Flying cars are arriving along two very different tracks

Ken-Ichi Hino

Monday (February 13) was a big day in the world of personal aerial transportation, with two major announcements:

  • The United Arab Emirates’ Roads and Transport Authority (RTA) announced that Chinese UAV company EHang will begin providing autonomous aerial transportation in Dubai this summer.
  • Dutch company PAL-V announced that its Liberty, the world’s first commercial flying car, is now on sale, with first deliveries expected by the end of 2018.

While both announcements have captured imaginations by featuring “flying car” taglines, the vastly different approaches taken by the two companies demonstrate the nascence of the market and all of the unknowns that have yet to be solved when it comes to moving people through the air in new ways.

The first obvious difference is the vehicles themselves:

      EHang 184      PAL-V Liberty

The EHang 184 (which stands for one passenger, eight propellers, four arms) is a drone. It is as capable of moving on land as a fish – it has no wheels and cannot be driven, meaning it fails the “car” part of “flying car.” However, the benefit is that it requires no runway to land, enabling it to reach denser urban environments. The EHang is also all-electric, but range limitations will certainly come into play as the 184 is rated for 23-minute flight times within about a 10-mile range.

The PAL-V Liberty, on the other hand, is absolutely a car, even if it has one fewer wheel than most others. The specifications list 0-60 speed (<9 seconds), fuel economy (31 mpg), and engine power (100 hp). This is a “roadable aircraft,” in certification-speak, and requires over 1,000 feet of take-off distance. The gas-powered engine does not have the range problems the 184 does, with a range of 248 flying miles (with at least 62 miles of driving left in reserve) and a cruising speed of 87 mph.

The strategies are entirely different as well, as would be appropriate for products as different as the EHang and the Liberty. To draw two overly simple comparisons, EHang is taking an Uber-like approach by offering aerial transportation as a service, with individuals electronically picking from a series of pre-set destinations, then sitting back until they get there. This enables any individual to fly, with the vehicle controlled autonomously and monitored from central station.

PAL-V, on the other hand, is taking a page out of the Tesla playbook, going straight to the high-end market with a price of $399,000 (not that the EHang 184 is cheap at $200,000). The Liberty requires a pilot’s license to fly, albeit the easier “sport” license, but the Liberty’s marketing touts the “fun” and “excitement” of the flying experience and the novelty and innovation of the entire vehicle as its selling points.

These differences illustrate just some of the ways in which technological and operational approaches could vary as companies address how to utilize lower altitudes for personal transportation. Significant hurdles remain, both from technological (range and speed for all-electric; vertical takeoff/landing capabilities for gas-powered) and regulatory perspectives.
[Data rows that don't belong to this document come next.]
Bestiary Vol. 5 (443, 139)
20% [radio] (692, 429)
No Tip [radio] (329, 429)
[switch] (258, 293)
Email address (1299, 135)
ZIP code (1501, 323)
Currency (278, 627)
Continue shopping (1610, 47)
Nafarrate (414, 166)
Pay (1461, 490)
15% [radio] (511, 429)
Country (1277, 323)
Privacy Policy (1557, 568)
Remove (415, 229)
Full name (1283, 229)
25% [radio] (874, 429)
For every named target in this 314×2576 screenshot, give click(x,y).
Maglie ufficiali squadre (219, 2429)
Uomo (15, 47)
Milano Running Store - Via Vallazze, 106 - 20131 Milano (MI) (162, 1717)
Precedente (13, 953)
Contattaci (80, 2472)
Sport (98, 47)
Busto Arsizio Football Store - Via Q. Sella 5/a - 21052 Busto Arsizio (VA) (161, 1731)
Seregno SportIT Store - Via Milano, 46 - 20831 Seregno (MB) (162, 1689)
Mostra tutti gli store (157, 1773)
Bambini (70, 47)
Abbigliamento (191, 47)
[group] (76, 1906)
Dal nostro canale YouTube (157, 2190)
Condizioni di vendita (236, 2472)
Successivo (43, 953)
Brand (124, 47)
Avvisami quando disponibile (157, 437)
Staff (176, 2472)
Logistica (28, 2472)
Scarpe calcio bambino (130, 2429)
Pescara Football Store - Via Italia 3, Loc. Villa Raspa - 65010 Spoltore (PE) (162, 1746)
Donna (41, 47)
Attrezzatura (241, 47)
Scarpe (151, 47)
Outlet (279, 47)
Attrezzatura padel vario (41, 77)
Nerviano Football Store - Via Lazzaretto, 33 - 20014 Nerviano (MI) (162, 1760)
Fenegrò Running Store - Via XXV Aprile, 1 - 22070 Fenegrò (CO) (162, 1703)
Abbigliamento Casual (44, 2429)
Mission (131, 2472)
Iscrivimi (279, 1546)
However, with certified products now on the market, big names and deep pockets such as Uber, Airbus, and Larry Page involved, and companies such as Terrafugia and AeroMobil getting past prototyping stages, the speed of technological improvement is likely to increase. This may kick off the virtuous cycle of technology/regulation/investment maturation, when proof of technological capabilities increases pressure on regulators to provide clear governing rules, which then increases investor confidence in the sector, enabling increased capital flows, whereby enabling more technological innovation. The exact paths and markets that will develop will likely differ across geographies, but there are many indications that globally, we are getting closer and closer to “flying cars” being a reality.